Elias (Mads Mikkelsen) and Gabriel (David Dencik) have always been mismatched brothers. Hangdog university professor Gabriel inwardly despairs of his compulsively masturbating, gauche and rage-prone sibling. So when their late father leaves them a VHS tape detailing their birth to different mothers and a mysterious, 100-year-old male scientist, he hopes his luck has turned. Travelling to the remote Danish island of Ork, they instead find this professor to be of the mad variety, and nowhere to be seen in a crumbling sanatorium that’s home to three further half-brothers, and a surfeit of chickens.
This new family (pictured above sharing a bedtime story with Elias) are even more grotesque, sex-starved and violent than Gabriel’s current brother. The perfectly judged physical humour as Elias and his new siblings trade cartoonish blows runs alongside the provincial weirdness elsewhere on Ork. The island’s venal doctor/mayor just wants its understandably plummeting population to stay above 40, so the distant Danish authorities don’t wipe it from the map. The womenfolk, including those at an old people’s home where Elias leads his virginal clan on the pull, are sensibly nervous or quivering with lust. It often resembles a prime Farrelly Brothers farce in its comic bad taste.
Mikkelsen’s odd good looks and sometimes unreadable gaze have typed him as a foreign villain in Hollywood. His Danish work shows the vast, intense range they’re missing, from the persecuted teacher in The Hunt to A Royal Affair’s dissolute 18th century reformer. Men and Chicken’s writer-director Anders Thomas Jensen, best-known for his screenplays for Susanne Bier, has been his most frequent collaborator. Jensen’s career has been similarly potent and diverse – if a Danish film gets an international release and von Trier or Refn didn’t direct it, he probably wrote it. A penchant for packed plots unembarrassed by melodrama and absurdity is especially plain when he’s director, too, and Mikkelsen can carry it all. With his subtly malformed, flushed face here, and words that tumble from him, angry and desperate, he makes Elias a memorable anti-hero.

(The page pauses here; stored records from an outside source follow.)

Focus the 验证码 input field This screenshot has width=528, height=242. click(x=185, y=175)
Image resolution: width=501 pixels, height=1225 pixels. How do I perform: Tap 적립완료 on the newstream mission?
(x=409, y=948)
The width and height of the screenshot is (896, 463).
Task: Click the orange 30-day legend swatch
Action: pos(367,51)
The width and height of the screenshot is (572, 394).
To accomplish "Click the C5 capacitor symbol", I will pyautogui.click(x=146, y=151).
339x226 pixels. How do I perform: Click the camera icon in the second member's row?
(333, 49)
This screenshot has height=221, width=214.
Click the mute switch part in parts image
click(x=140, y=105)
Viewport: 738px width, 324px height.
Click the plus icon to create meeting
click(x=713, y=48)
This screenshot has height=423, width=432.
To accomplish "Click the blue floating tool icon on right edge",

Like the film, his intense ridiculousness is tempered by wounded dignity.
What begins as a back-country comedy, full of ugly caricature and behaviour, becomes a sentimental horror film after a while, when the family secret is revealed. The normal world around them is signalled by dropping jaws and flinching dismay. Its reality eventually closes in, as the (off-camera) violence becomes too much, and the national authorities arrive to clean up the mess. But Jensen and his game actors revel in the monstrous. Men and Chicken, though funny, isn’t really nasty. It celebrates its misbegotten brood.